“Good evening, mademoiselles,” the man said, in a voice that I remember finding rather sinister at the time: velvet-soft and drawling, and yet so resonant it seemed to rattle the wineglasses. Mary’s eyes goggled. The other nurses shrank in their seats.
He went on without a pause. I had the impression that he was used to that kind of reaction, and that he didn’t give a damn. “Have I the honor of addressing Miss Fortescue?” (He laid a touch of ironic weight on the word honor.)

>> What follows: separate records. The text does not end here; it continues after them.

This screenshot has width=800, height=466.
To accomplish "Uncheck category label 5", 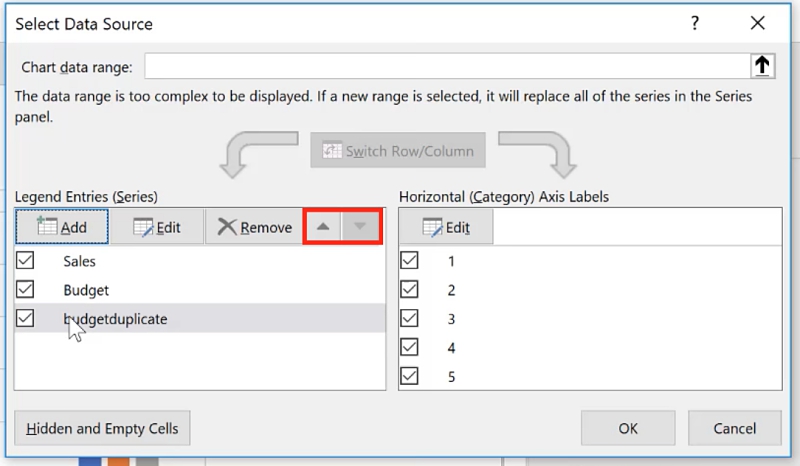I will click(x=410, y=377).
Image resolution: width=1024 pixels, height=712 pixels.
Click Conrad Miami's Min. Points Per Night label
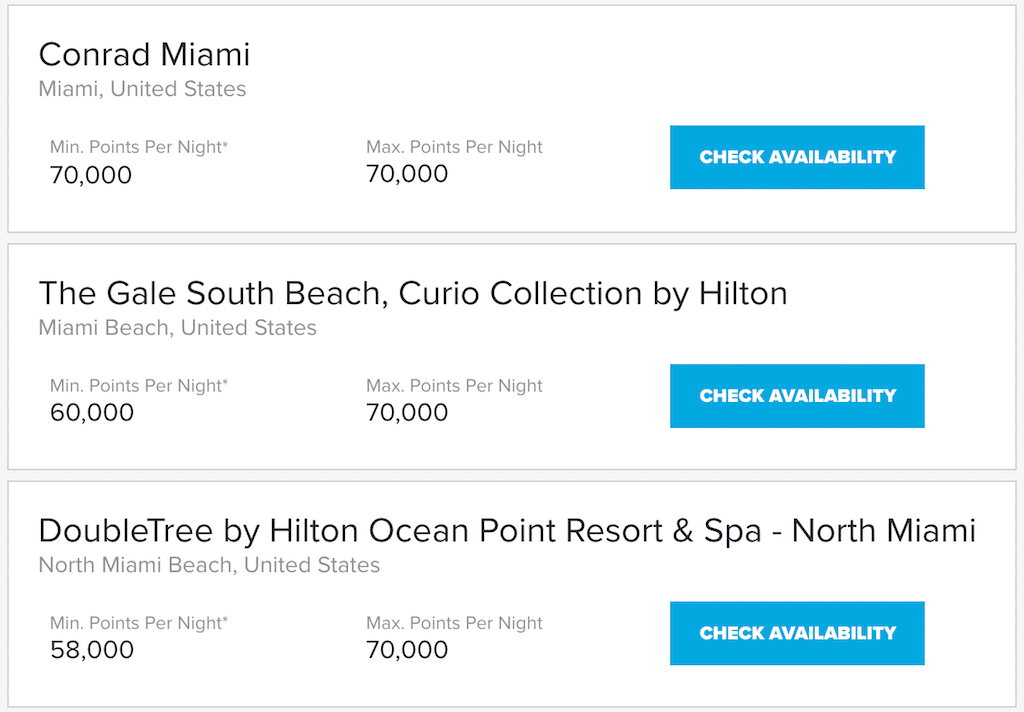click(139, 147)
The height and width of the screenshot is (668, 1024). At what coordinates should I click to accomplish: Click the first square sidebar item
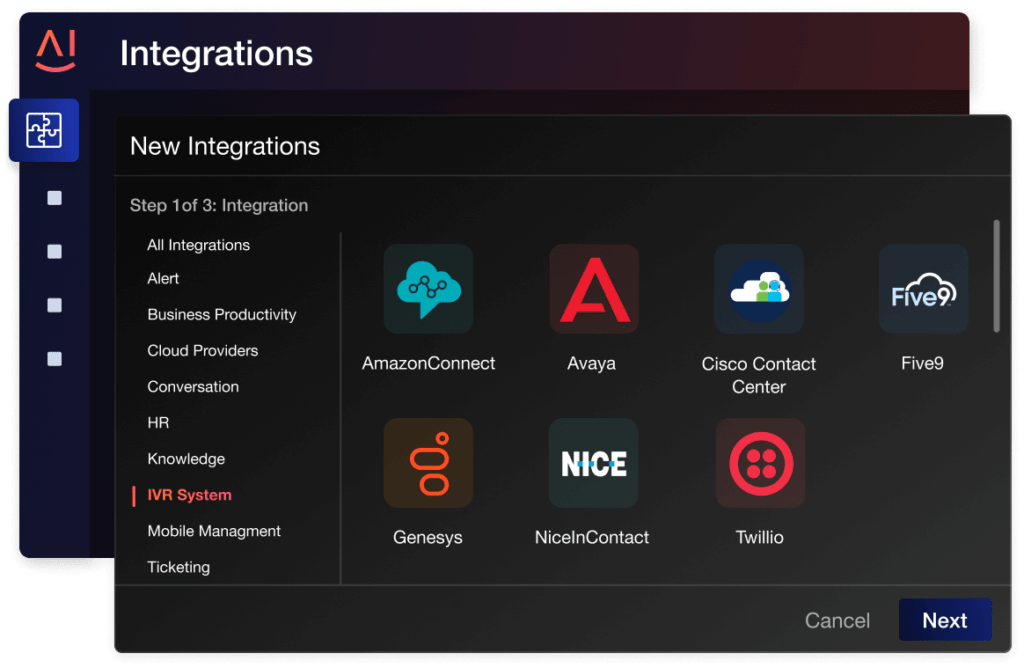click(x=55, y=198)
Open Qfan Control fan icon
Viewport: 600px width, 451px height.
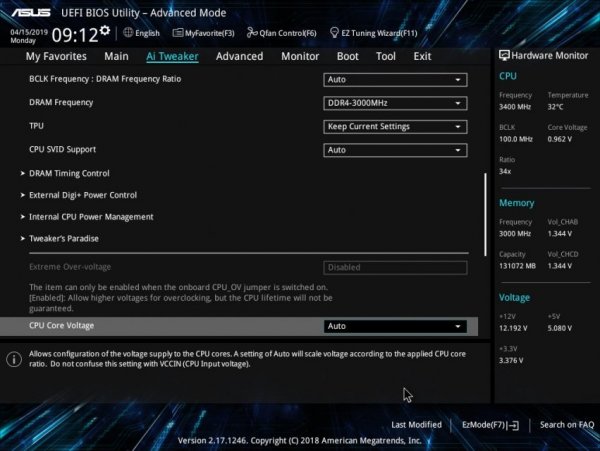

Someone gasped; I wasn’t sure who. I was taking in the giant size of this man’s hands, which gripped the tiny sherry glass as if it belonged to a dollhouse set.
“I am Miss Fortescue.”
“I’d like a word with you, if I may. Briefly.”
I looked up finally at his face, and the sight of his eyes sent a shock through my nerves. And yet I didn’t recognize him. I knew those eyes, but I didn’t know how I knew them. My brain couldn’t quite connect this giant man, whose hands looked like shovels, with the trim, professional figure of Simon Fitzwilliam.
“Excuse me. Have we been introduced?”
His eyebrows lifted. “Do we still need that kind of thing?”
“I do. I’m in the middle of a private dinner. I’m not about to run off into a corner with any stranger who asks.”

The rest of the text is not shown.